If the application is data-bound -- i.e. more than (say) 40% of the time taken for each request is spent getting and waiting for data -- then setup #2 may be better. This is especially the case for less-well-written applications that do synchronous in-process databases accesses: even if a thread is sitting around waiting for database access to complete it's still consuming resources.
As discussed here: How to increase thread-pool threads on IIS 7.0 you'll run out of thread pool threads eventually.

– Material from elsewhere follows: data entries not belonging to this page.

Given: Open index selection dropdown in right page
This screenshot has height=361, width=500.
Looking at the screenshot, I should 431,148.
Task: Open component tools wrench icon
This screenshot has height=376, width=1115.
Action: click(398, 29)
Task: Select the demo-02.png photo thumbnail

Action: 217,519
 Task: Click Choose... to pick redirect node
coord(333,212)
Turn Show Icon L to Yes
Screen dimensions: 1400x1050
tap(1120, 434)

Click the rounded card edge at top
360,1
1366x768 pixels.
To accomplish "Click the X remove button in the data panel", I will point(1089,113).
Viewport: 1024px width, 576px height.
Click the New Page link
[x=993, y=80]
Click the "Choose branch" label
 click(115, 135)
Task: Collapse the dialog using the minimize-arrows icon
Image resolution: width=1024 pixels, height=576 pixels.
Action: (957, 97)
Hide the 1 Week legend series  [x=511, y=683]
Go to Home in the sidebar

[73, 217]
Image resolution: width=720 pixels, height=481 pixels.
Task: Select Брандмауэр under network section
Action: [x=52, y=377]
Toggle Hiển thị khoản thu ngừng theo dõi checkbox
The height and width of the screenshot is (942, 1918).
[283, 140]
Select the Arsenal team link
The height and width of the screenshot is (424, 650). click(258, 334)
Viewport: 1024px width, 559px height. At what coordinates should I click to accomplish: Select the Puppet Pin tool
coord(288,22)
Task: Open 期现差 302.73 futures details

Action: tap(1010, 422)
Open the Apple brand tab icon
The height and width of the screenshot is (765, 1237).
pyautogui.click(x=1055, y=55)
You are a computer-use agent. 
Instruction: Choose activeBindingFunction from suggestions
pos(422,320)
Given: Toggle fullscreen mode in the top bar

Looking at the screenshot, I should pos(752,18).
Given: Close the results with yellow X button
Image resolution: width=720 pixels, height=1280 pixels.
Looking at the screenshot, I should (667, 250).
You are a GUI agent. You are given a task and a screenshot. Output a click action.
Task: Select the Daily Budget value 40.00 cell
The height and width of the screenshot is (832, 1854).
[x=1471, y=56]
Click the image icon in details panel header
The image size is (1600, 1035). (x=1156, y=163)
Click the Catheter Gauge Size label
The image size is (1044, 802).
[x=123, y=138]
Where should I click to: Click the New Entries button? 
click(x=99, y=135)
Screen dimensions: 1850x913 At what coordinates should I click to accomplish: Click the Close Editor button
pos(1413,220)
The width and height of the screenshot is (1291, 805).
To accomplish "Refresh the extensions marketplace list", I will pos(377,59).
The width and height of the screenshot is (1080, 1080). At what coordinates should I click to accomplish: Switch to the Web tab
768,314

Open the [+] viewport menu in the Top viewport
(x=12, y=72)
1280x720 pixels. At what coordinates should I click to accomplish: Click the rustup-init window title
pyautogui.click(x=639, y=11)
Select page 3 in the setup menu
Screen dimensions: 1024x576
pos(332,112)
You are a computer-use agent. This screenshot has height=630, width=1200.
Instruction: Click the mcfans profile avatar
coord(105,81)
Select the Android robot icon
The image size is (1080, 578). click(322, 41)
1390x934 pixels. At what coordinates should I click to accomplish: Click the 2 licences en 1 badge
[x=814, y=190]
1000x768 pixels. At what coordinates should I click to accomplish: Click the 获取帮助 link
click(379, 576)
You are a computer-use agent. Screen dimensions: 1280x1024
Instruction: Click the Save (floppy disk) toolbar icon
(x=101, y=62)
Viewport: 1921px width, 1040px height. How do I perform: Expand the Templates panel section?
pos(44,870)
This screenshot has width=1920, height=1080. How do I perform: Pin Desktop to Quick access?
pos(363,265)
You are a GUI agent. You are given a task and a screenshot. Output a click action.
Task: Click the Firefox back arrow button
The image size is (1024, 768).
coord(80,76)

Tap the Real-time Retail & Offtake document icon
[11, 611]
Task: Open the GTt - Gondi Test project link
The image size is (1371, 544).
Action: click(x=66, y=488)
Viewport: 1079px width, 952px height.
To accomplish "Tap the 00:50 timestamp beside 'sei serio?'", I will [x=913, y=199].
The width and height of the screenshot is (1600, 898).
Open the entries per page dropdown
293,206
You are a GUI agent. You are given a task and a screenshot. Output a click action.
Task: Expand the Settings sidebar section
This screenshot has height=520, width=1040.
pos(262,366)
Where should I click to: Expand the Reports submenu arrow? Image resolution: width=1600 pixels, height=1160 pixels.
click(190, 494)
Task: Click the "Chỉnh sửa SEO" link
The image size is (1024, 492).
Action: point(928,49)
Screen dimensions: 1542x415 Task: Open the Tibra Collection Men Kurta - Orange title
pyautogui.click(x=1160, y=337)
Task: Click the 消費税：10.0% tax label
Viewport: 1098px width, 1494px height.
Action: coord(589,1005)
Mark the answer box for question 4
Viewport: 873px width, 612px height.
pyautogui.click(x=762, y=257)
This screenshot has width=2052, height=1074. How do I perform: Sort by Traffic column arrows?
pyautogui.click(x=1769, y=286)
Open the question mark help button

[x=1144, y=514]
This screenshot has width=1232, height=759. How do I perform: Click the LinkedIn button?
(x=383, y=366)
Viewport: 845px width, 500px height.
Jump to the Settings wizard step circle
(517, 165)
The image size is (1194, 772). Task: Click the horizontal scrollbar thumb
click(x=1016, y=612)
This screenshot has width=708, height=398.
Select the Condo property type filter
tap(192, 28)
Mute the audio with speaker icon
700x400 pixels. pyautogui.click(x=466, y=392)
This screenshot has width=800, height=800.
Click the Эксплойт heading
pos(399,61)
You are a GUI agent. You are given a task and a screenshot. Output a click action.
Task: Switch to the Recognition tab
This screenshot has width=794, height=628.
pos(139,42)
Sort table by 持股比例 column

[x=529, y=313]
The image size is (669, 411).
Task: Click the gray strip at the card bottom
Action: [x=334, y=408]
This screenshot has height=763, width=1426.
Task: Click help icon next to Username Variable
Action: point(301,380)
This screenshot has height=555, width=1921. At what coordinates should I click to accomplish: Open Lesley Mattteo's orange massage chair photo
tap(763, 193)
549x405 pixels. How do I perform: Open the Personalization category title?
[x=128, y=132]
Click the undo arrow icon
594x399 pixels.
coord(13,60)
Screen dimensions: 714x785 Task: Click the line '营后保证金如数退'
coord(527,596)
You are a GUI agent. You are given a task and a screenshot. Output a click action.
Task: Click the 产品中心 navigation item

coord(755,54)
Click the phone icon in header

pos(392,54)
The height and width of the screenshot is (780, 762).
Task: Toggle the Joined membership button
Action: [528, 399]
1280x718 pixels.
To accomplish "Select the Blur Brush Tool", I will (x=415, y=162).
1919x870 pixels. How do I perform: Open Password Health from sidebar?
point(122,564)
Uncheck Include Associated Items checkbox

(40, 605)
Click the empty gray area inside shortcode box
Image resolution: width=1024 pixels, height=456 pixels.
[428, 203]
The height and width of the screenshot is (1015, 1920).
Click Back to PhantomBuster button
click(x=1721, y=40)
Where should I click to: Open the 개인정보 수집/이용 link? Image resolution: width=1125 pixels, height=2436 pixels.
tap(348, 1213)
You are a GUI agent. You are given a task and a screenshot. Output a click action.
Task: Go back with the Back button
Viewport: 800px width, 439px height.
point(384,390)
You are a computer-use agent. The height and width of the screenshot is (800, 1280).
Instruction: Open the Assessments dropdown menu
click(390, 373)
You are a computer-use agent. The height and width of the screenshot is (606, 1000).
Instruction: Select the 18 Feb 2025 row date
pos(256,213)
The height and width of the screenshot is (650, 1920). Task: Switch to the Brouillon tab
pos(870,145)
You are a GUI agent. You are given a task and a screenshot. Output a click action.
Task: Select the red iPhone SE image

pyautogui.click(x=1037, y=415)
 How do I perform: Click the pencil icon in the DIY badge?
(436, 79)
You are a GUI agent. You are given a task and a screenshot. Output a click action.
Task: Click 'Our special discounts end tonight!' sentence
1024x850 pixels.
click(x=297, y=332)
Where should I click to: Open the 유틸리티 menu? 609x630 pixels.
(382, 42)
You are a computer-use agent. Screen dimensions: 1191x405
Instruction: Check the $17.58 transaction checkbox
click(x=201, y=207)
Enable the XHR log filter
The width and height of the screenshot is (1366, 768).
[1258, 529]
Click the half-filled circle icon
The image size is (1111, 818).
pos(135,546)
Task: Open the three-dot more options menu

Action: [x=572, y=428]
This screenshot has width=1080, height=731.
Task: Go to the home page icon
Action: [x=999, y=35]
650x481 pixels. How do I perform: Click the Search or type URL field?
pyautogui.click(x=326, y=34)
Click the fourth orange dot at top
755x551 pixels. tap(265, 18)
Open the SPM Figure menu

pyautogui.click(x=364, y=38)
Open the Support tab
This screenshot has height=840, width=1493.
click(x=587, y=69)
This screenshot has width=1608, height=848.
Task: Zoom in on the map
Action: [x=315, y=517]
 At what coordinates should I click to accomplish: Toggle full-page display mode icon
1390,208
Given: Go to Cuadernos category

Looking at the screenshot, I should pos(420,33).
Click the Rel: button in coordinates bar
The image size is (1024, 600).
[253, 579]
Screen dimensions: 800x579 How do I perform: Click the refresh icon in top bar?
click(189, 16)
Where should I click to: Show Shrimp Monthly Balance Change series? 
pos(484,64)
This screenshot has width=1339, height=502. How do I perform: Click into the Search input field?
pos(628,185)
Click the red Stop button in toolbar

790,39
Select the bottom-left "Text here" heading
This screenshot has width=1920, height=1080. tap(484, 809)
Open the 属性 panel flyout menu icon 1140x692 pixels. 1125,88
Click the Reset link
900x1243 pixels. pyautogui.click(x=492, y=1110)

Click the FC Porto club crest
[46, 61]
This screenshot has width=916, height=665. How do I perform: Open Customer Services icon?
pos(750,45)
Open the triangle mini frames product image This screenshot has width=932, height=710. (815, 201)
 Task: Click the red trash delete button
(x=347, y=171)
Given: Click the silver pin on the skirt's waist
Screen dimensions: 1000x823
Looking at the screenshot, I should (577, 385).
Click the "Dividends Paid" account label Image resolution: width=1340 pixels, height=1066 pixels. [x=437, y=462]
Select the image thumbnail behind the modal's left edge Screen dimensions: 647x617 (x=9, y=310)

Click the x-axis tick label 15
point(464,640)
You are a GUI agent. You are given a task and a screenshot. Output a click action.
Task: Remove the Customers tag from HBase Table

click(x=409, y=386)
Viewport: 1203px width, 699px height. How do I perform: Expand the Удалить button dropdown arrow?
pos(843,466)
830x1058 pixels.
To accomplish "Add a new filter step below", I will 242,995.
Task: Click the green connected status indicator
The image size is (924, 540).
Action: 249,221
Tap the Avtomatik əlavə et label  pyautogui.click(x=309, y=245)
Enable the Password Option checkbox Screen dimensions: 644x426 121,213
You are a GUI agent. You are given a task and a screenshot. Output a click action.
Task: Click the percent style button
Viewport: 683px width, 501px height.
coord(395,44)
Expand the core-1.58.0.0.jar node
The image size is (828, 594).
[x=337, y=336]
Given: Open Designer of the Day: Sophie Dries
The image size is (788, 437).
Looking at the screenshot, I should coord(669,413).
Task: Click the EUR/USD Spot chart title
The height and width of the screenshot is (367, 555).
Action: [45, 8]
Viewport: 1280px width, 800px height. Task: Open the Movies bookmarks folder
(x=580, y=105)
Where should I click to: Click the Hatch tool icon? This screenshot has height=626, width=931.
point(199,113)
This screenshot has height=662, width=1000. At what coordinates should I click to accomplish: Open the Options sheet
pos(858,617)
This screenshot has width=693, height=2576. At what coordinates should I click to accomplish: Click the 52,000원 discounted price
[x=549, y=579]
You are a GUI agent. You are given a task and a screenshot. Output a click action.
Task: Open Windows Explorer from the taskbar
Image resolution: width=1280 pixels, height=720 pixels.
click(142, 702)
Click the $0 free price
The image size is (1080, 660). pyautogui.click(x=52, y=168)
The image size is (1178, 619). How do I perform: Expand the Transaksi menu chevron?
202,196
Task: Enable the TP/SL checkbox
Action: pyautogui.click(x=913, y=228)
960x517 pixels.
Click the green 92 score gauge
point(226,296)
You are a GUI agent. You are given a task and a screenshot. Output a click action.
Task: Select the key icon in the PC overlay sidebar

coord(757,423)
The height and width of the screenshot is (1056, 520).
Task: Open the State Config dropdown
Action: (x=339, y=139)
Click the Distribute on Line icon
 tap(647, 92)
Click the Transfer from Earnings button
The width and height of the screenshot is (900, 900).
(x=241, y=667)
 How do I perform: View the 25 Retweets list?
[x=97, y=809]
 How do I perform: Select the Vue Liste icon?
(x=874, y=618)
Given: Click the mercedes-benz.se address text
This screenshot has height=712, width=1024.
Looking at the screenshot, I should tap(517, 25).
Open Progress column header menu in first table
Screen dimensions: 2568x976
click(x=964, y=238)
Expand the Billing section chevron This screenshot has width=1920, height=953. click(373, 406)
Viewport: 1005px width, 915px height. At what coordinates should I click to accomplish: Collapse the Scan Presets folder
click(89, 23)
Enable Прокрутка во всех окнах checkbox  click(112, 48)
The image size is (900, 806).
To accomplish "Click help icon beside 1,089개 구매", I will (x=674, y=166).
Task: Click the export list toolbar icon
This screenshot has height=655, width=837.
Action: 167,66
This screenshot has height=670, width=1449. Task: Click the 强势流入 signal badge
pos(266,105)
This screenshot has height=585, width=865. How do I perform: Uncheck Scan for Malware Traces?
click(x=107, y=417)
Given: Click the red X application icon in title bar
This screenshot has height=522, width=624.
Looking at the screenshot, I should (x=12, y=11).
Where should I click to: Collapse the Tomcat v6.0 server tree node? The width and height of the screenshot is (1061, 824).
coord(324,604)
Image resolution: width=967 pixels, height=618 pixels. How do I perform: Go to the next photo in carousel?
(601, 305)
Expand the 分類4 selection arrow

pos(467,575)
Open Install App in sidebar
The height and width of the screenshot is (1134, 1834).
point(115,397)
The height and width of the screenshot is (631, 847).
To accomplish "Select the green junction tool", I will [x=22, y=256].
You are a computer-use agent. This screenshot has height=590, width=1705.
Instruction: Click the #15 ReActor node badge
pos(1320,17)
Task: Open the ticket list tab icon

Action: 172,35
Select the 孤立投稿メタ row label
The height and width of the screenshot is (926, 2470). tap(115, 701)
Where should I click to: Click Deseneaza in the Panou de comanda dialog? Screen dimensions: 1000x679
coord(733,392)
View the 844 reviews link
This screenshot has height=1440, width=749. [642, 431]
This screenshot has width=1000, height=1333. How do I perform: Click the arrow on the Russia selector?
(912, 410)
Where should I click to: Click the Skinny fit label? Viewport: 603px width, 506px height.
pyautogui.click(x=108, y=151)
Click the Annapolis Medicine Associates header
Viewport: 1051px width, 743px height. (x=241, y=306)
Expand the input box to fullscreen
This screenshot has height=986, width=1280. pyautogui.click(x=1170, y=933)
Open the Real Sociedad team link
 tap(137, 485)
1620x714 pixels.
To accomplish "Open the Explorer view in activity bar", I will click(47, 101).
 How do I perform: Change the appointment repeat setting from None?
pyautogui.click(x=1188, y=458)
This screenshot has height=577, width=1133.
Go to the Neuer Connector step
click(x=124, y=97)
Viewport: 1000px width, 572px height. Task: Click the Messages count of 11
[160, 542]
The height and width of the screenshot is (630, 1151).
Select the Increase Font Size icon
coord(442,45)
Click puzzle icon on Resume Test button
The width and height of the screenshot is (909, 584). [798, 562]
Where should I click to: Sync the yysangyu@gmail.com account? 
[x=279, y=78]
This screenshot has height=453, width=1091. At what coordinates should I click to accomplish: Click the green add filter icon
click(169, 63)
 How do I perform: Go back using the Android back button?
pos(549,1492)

However, as discussed on MSDN here: http://blogs.msdn.com/b/david.wang/archive/2006/03/14/thoughts-on-application-pools-running-out-of-threads.aspx by creating multiple IIS worker processes you're really just papering over the cracks of larger underlying issues.
Unless there's other reasons -- such as manageability -- I'd not recommend setup #3 as the overhead of managing additional operating systems in entire virtual machines is quite considerable.
So: monitor your system, use something like the MiniProfiler (http://code.google.com/p/mvc-mini-profiler/) to figure out where the issues in the code lie, and use asynchronous non-blocking calls whenever you can.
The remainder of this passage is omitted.